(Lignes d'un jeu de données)
########################################

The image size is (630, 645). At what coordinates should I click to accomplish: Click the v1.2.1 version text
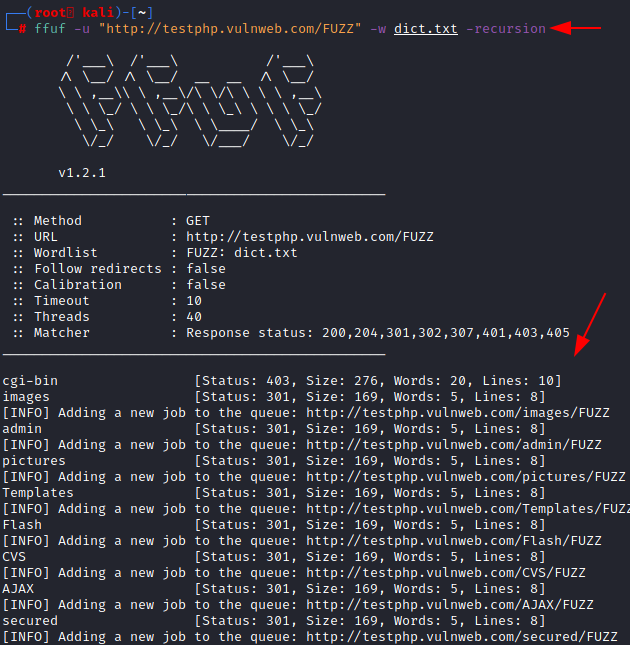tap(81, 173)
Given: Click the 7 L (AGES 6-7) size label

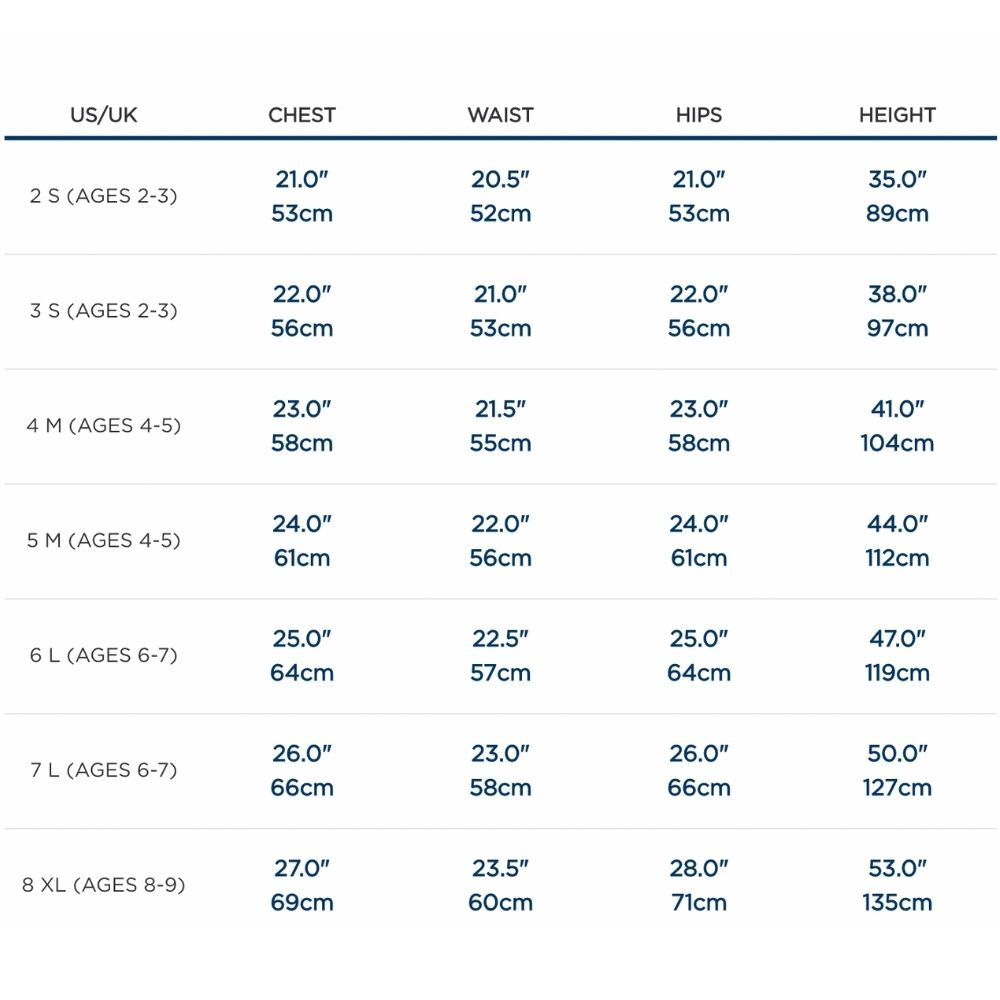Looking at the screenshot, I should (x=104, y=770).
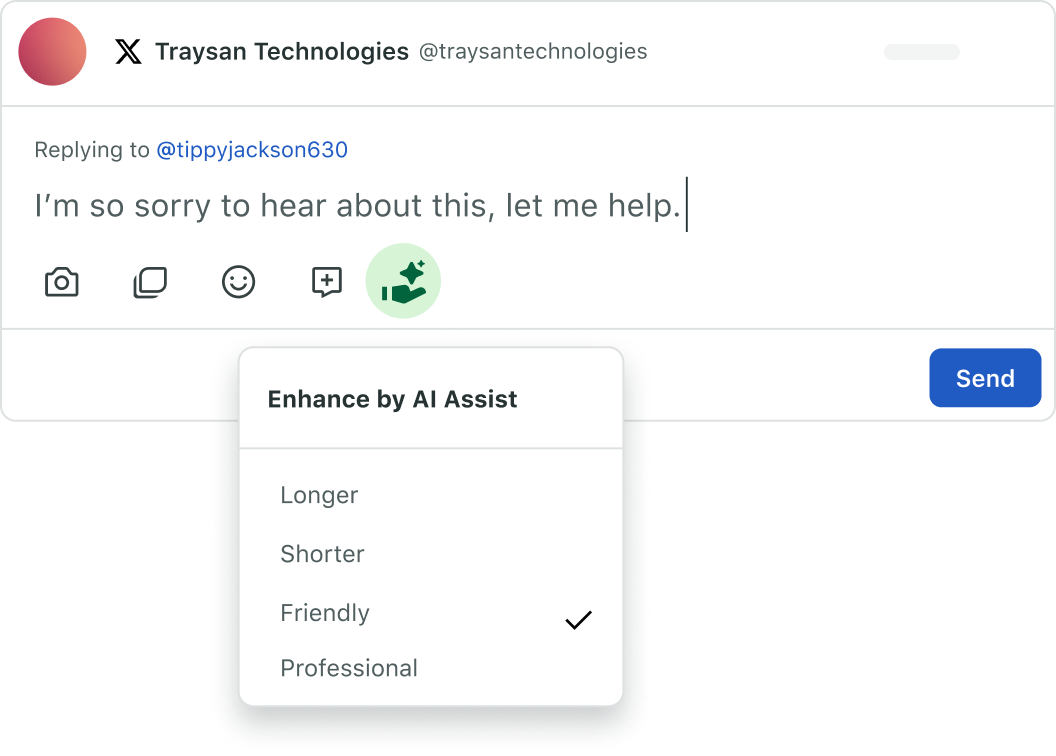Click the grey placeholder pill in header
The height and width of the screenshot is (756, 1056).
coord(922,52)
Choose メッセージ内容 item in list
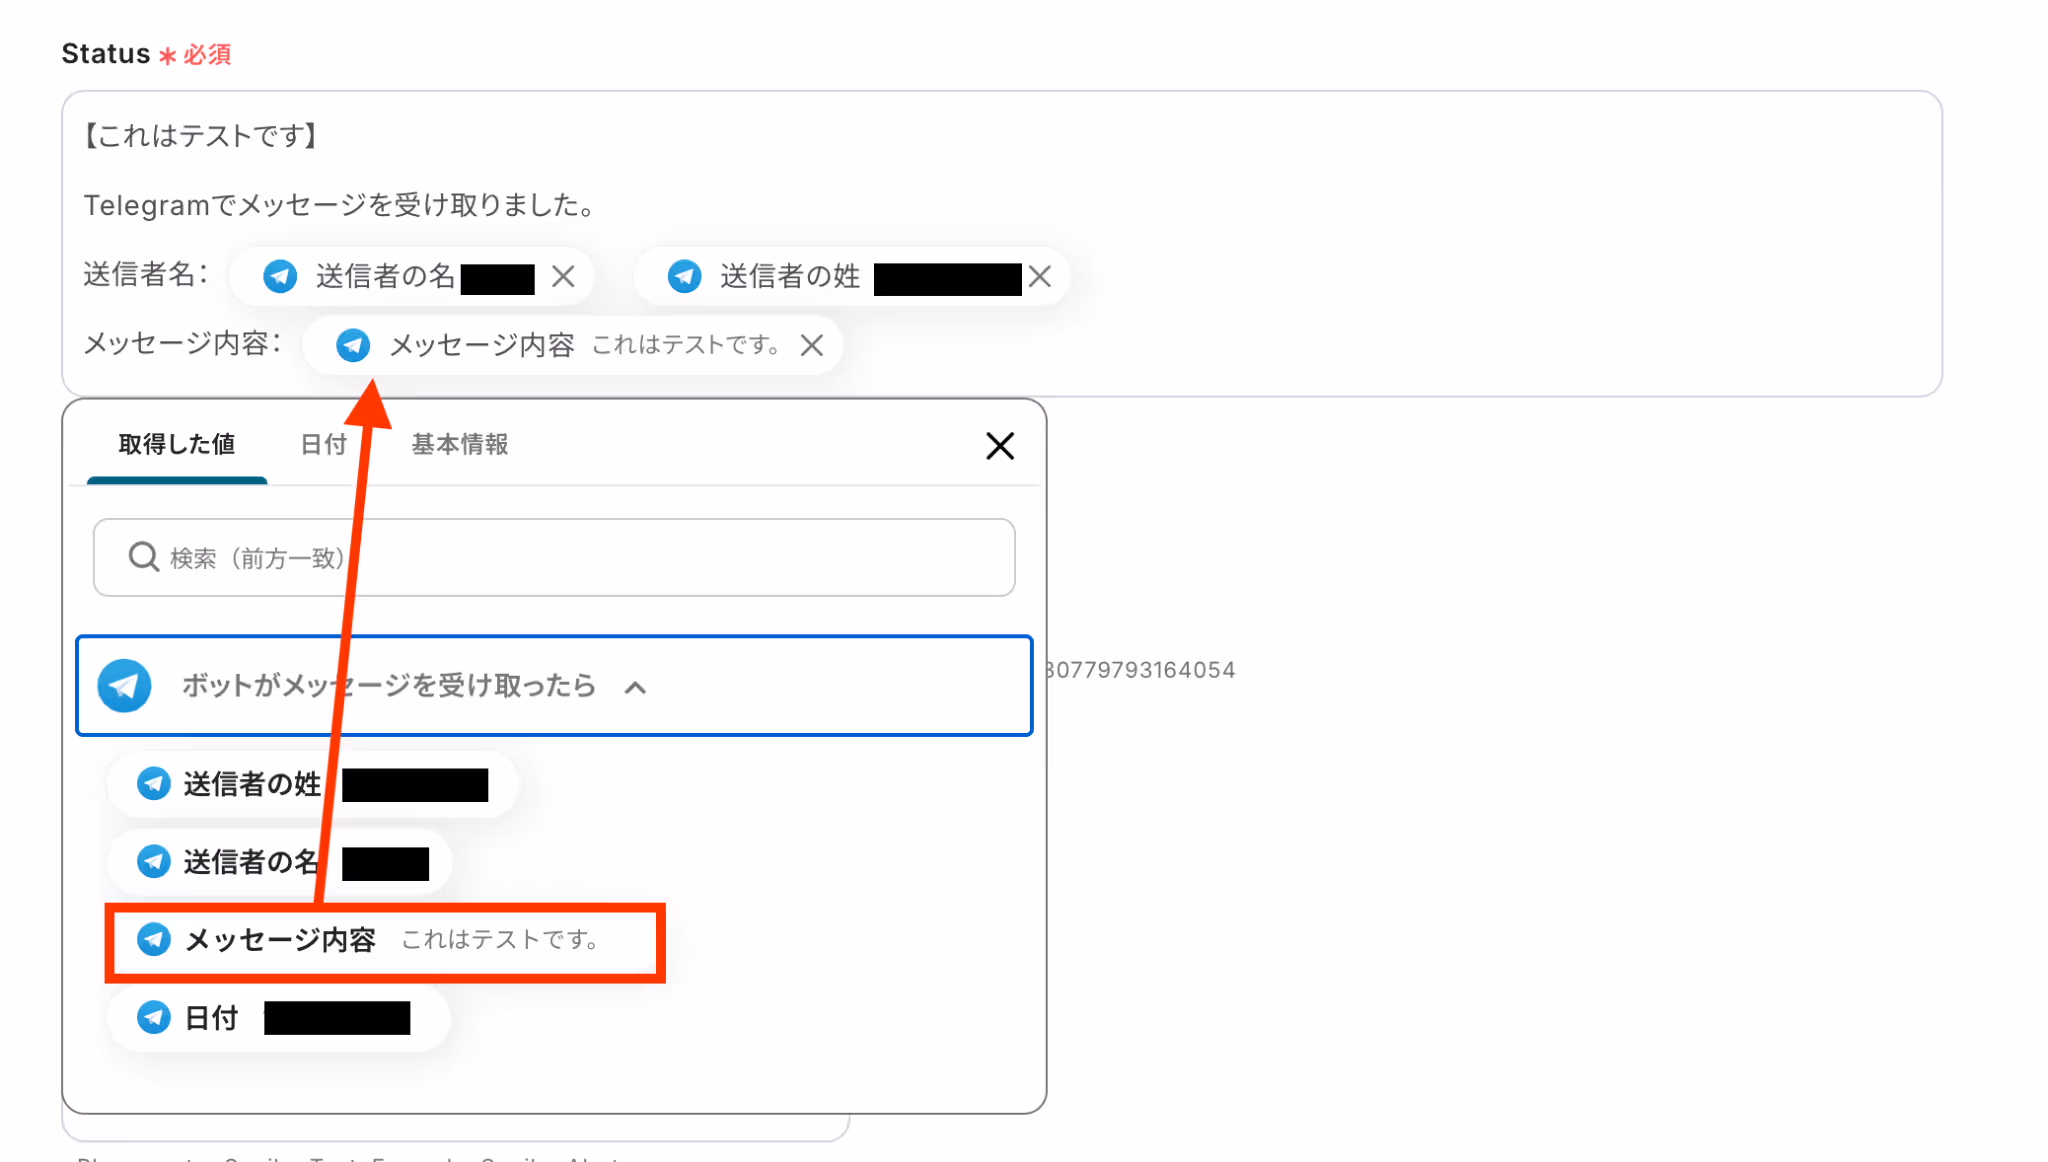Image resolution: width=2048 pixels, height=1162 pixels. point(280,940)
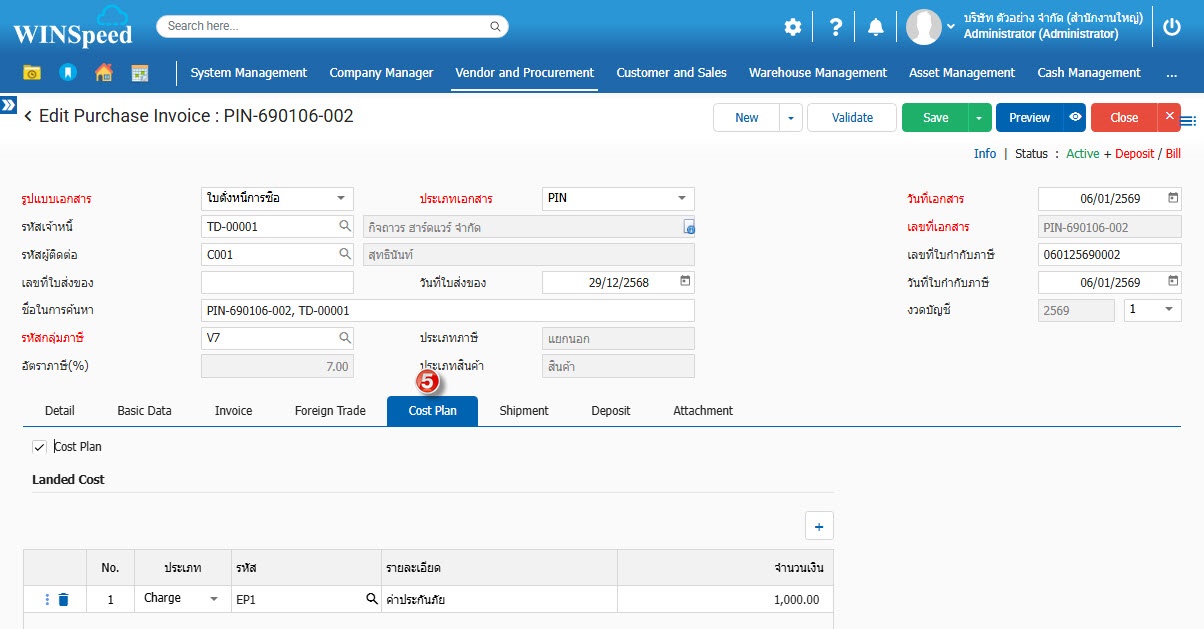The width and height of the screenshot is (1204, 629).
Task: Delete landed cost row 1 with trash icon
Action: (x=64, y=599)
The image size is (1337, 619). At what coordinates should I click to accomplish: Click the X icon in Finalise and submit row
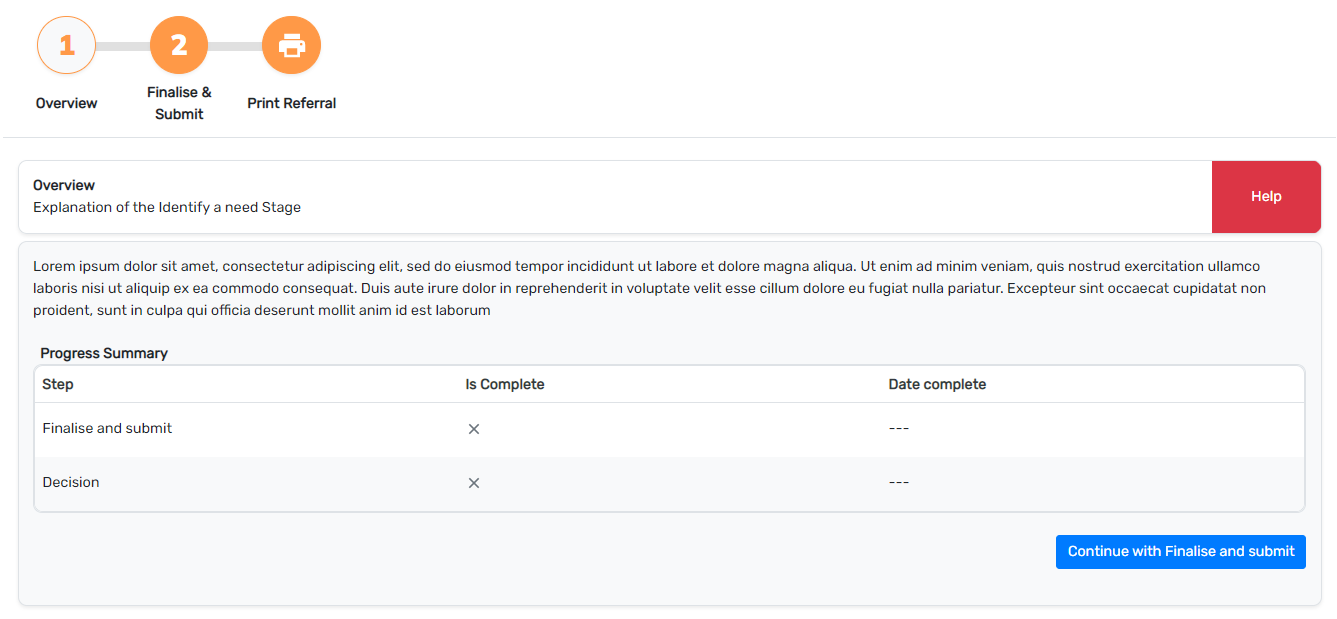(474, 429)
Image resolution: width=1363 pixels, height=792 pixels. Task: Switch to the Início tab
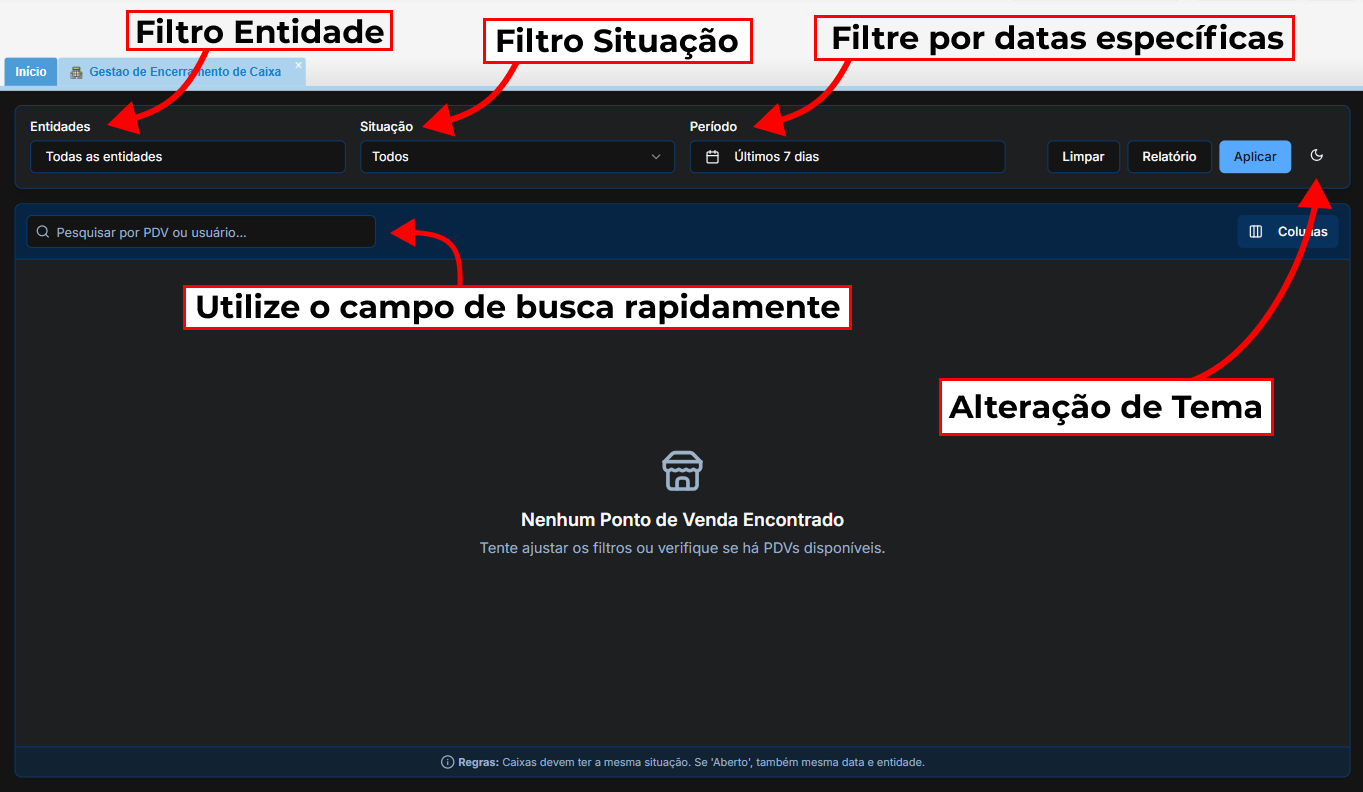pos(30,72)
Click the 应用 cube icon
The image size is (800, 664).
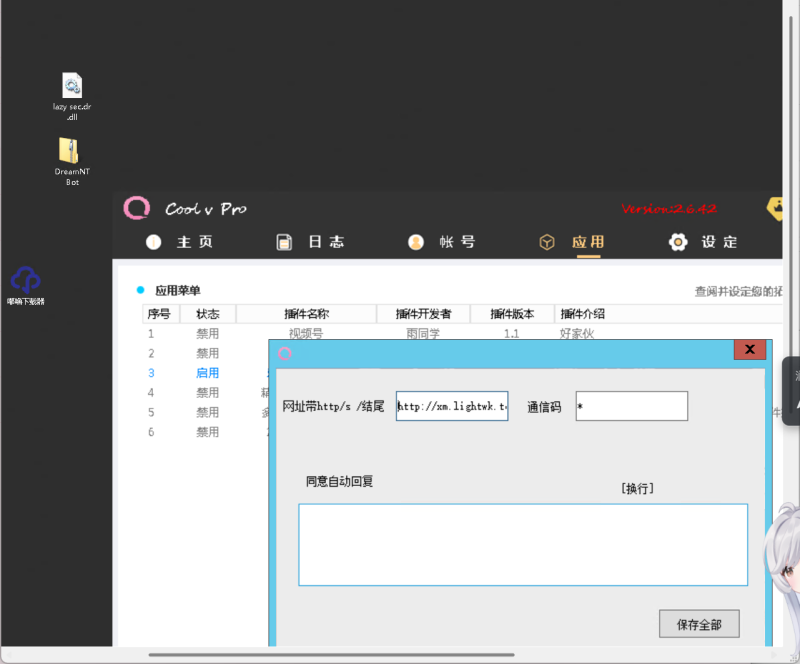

########################################

Recopiez à l'identique le matériel, en partant de son début et en allant jusqu'à la ligne qui contient « coord(922,52) », celle-ci comprise. N'incluez pas les images dans votre réponse.

**SOLUTION RÉDIGÉE:**
The image size is (630, 645). At what coordinates should I click to accomplish: Click the v1.2.1 version text
tap(81, 173)
Given: Click the 7 L (AGES 6-7) size label

Looking at the screenshot, I should (x=104, y=770).
Click the grey placeholder pill in header
The height and width of the screenshot is (756, 1056).
coord(922,52)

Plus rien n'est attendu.